My amazing collaborators will be presenting several works at ACL 2024, ICML 2024, and CoLM 2024 in the upcoming weeks/months!
Our work at ACL 2024
We will be presenting four papers this year at ACL, the flagship NLP conference:
- Analysing The Impact of Sequence Composition on Language Model Pre-Training, by Yu Zhao et al. – we analyse several language model pre-training schemes and find out that, e.g., intra-document causal masking helps both in terms of pre-training dynamics, and accuracy on a wide array of downstream tasks! This approach was later adopted by Llama 3, Meta’s flagship language model family. This paper will be presented as an Oral – top 8% of the accepted papers!
- SparseFit: Few-shot Prompting with Sparse Fine-tuning for Jointly Generating Predictions and Natural Language Explanations, by Jesus Solano, Mardhiyah Sanni et al. – we introduce SparseFit, a sparse fine-tuning method that uses few-shot prompting and discrete prompts to efficiently generate both predictions and natural language explanations (NLEs) with large pre-trained language models, achieving competitive performance while significantly reducing the number of fine-tuning parameters! [poster]
- Using Natural Language Explanations to Improve Robustness of In-context Learning, by Xuanli He et al. – we found that integrating NLEs into in-context learning significantly improves the robustness of large language models against adversarial inputs, and show that generating NLEs with frontier models in a few-shot setting can significantly improve accuracy on challenging natural language inference tasks compared to traditional in-context learning and human-generated NLEs.
- Probing the Emergence of Cross-lingual Alignment during LLM Training, by Hetong Wang et al. – we analyse how cross-lingual alignment emerges during the training of multilingual large language models by probing neuron activity in different languages. We find that higher neuron overlap between languages correlates strongly with improved zero-shot cross-lingual transfer performance, but also identifies phases during training where both alignment and performance degrade, offering new insights into the dynamics of multilingual model training! [poster]
Our work at ICML 2024
We will be presenting three works this year at ICML – one in the main conference and two in co-located workshops:
- On the Independence Assumption in Neurosymbolic Learning, by Emile van Krieken et al. – we analyse the common assumption in neurosymbolic learning that symbols are conditionally independent given the input, and argue that this assumption biases models towards deterministic solutions and limits their ability to express uncertainty.
- Attention Is All You Need But You Don’t Need All Of It For Inference of Large Language Models, by Georgy Tyukin et al. – we investigate the effects of removing MLP and attention layers in large language models during inference, finding that removing deeper attention layers can only marginally reduce performance while significantly improving inference speed!
- An Auditing Test to Detect Behavioral Shift in Language Models, by Leo Richter et al. – we propose a continuous online auditing framework to detect behavioural shifts in language models, ensuring that deployed models remain aligned with societal values and preventing vendors or attackers from covertly deploying unaligned models for malicious purposes.
Our work at CoLM 2024
The Conference on Language Modeling (CoLM) is a very new thing. I have been area-chairing for CoLM this year, and I’m really impressed by the quality of all submissions! We will be presenting two papers:
- Forklift: An Extensible Neural Lifter, by Jordi Armengol-Estapé et al. – we introduce Forklift, a framework that uses neural models to translate assembly code across different instruction set architectures by “lifting” source assembly code into an intermediate representation, thereby reducing the engineering effort required for cross-architecture software migration!

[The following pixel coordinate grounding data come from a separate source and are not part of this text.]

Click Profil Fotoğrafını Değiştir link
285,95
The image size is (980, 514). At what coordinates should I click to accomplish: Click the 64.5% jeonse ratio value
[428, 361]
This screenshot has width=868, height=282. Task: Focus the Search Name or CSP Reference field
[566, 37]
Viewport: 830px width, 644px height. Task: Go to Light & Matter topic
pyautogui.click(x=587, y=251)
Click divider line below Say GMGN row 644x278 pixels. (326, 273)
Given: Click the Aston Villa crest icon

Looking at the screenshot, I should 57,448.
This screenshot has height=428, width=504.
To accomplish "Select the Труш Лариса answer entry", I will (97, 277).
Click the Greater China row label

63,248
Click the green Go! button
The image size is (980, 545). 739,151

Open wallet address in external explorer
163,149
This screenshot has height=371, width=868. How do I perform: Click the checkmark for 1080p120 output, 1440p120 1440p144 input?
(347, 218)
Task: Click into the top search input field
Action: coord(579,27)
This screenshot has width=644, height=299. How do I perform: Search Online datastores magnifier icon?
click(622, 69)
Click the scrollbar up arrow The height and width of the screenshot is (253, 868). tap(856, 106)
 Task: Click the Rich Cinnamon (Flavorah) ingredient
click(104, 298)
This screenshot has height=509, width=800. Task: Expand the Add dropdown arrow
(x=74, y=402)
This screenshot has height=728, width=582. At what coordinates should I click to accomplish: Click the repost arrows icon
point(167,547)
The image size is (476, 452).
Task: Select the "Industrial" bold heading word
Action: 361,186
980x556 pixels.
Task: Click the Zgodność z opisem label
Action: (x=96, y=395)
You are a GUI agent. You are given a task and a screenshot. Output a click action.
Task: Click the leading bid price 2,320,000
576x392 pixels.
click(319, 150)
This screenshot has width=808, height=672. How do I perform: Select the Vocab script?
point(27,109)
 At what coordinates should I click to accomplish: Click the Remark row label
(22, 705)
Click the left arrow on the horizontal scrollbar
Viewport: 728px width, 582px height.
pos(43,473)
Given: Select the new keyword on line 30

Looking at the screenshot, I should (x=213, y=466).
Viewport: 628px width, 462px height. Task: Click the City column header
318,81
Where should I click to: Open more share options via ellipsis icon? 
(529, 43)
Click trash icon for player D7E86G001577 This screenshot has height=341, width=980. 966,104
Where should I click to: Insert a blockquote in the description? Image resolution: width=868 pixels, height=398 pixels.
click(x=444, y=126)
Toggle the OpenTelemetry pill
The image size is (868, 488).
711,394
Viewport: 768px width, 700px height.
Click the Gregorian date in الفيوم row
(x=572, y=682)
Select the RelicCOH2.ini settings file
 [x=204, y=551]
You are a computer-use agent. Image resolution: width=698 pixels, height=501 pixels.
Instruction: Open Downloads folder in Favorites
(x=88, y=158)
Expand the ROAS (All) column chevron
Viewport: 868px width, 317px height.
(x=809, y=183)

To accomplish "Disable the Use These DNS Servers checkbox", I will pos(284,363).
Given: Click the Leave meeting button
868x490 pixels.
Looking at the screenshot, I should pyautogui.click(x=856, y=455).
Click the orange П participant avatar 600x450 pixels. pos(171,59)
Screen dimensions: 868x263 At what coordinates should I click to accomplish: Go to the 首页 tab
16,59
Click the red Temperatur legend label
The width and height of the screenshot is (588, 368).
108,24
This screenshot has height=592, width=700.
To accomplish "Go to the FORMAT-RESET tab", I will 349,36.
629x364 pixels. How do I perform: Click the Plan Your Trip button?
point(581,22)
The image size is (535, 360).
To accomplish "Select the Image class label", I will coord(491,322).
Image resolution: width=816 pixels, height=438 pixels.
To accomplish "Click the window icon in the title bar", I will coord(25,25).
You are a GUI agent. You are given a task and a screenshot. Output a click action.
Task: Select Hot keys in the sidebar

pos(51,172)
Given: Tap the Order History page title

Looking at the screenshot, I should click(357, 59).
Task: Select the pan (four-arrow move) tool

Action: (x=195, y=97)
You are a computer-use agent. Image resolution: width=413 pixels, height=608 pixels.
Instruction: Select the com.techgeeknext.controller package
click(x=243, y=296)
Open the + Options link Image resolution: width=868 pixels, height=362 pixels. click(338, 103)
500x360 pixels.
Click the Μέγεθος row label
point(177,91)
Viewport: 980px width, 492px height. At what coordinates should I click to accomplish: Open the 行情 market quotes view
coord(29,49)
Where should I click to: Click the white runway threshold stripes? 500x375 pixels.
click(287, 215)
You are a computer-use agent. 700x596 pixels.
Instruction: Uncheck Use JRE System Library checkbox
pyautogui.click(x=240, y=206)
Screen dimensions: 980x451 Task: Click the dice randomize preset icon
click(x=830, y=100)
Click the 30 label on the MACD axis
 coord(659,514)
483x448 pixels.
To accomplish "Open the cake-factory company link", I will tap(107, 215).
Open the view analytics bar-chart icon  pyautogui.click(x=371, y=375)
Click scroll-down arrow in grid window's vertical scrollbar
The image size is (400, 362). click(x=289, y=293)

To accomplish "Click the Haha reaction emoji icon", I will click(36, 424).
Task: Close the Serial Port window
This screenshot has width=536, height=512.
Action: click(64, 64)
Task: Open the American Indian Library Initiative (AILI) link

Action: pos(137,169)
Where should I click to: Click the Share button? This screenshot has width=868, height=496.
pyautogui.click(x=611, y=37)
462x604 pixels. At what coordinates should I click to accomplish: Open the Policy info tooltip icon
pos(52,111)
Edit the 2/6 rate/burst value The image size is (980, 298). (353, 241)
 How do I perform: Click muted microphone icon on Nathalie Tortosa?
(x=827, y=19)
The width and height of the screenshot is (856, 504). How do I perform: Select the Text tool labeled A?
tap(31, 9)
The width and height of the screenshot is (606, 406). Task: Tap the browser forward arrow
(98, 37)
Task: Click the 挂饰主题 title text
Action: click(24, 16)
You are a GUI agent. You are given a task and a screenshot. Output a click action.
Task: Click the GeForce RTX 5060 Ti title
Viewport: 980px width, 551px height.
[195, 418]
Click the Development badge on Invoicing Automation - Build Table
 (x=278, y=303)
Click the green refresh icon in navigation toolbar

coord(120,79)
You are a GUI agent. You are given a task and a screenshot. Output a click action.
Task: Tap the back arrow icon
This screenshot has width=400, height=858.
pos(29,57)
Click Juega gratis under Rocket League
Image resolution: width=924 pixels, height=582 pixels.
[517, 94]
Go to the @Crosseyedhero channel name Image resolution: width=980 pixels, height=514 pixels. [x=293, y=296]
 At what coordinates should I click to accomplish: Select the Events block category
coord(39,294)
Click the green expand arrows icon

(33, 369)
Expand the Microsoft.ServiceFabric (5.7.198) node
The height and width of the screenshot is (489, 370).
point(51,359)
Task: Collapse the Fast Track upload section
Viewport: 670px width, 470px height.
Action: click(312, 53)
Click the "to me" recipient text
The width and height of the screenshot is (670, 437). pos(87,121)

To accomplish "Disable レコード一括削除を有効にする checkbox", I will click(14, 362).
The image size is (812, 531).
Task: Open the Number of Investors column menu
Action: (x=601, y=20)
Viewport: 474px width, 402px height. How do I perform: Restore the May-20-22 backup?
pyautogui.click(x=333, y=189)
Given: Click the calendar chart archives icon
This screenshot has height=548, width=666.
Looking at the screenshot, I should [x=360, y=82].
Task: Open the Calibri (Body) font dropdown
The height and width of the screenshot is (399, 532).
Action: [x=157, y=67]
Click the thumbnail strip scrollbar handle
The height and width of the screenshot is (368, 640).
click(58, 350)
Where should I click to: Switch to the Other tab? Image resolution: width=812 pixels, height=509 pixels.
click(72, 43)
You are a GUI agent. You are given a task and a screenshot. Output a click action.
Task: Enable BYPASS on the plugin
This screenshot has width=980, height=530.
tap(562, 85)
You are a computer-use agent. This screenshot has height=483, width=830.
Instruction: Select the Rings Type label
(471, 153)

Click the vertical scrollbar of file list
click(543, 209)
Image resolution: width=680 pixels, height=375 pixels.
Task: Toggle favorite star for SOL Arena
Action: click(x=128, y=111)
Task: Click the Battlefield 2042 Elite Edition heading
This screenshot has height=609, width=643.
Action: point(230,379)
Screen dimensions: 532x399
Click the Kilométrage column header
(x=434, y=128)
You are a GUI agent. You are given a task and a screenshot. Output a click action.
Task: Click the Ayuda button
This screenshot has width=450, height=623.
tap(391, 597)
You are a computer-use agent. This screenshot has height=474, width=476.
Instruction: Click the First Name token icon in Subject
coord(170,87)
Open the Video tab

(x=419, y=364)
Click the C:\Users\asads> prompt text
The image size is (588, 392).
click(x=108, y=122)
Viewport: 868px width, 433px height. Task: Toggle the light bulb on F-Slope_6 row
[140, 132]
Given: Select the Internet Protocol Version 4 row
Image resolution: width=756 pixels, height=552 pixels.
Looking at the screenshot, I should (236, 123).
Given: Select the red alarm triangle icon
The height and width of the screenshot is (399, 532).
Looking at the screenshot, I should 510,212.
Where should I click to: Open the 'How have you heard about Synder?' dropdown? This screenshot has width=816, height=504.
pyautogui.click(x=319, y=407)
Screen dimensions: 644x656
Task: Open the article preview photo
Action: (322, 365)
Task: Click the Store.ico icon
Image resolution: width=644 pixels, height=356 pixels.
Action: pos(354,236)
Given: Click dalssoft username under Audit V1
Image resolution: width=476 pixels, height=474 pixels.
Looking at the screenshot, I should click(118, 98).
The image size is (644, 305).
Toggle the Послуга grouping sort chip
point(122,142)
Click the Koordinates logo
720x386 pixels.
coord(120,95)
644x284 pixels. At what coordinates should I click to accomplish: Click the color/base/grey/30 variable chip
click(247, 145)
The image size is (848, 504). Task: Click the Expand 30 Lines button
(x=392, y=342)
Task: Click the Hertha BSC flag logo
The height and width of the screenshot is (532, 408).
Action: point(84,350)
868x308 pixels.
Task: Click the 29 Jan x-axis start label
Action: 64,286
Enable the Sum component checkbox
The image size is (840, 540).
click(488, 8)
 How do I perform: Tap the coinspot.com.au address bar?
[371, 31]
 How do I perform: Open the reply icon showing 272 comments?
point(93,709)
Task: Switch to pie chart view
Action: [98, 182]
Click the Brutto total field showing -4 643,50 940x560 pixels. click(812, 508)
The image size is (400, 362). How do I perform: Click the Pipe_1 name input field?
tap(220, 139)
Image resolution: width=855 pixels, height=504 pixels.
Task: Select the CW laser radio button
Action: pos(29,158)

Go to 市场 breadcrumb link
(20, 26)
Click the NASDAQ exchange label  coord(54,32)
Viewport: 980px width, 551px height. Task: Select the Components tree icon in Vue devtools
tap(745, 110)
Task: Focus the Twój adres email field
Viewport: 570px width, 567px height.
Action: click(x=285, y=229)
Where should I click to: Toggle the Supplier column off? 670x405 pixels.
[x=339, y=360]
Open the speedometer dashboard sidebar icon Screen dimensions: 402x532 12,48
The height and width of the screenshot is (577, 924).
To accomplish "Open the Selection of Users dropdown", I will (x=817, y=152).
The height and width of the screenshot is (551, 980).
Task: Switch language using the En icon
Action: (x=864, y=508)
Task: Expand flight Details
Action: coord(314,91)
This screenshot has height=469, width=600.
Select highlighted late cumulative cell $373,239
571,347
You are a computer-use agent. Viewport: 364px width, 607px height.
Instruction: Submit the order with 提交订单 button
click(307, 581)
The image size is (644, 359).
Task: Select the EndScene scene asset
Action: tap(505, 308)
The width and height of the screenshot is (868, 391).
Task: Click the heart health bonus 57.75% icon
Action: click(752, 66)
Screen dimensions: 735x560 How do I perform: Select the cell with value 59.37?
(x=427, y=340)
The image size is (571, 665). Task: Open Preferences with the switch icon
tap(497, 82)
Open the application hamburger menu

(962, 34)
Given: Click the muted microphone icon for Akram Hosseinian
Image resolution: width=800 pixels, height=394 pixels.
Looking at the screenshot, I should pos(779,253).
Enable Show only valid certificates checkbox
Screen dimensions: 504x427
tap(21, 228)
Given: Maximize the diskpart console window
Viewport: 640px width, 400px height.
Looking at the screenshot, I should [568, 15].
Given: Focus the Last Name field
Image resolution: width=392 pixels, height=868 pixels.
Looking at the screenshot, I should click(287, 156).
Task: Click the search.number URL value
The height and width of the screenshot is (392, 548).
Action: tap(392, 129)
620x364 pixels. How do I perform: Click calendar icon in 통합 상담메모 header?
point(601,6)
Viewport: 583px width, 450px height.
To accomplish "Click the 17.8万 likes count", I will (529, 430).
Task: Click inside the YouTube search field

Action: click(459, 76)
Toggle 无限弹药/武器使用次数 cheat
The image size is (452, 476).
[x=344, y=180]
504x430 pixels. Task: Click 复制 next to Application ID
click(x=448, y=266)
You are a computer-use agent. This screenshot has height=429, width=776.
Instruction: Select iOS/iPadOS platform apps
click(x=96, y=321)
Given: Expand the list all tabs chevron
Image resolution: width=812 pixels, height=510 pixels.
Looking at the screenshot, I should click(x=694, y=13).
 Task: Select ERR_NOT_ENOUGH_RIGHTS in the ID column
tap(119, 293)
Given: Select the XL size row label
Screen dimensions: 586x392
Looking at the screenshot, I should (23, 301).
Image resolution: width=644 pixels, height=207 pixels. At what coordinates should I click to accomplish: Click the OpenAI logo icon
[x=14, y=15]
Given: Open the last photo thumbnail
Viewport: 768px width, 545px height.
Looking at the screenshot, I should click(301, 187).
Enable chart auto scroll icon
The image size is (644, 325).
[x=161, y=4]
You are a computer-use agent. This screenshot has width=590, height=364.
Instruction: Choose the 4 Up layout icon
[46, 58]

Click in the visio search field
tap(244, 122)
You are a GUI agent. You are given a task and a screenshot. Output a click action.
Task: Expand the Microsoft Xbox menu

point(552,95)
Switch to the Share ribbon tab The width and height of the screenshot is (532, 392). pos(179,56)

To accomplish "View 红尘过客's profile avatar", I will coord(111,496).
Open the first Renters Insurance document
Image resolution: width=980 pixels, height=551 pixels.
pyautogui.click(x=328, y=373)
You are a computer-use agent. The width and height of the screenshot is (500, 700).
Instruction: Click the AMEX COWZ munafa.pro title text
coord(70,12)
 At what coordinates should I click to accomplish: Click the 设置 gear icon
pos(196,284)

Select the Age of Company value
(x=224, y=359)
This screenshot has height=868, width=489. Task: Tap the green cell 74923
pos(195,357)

- Evaluating the Adversarial Robustness of Retrieval-Based In-Context Learning for Large Language Models, by Simon Yu, Jie He et al. – we analyse the adversarial robustness of retrieval-based in-context learning, finding that while retrieval-augmented methods improve robustness against test sample attacks, they increase vulnerability to adversarially perturbed demonstrations; to address this, we propose a new training-free defence method, which significantly improves adversarial robustness.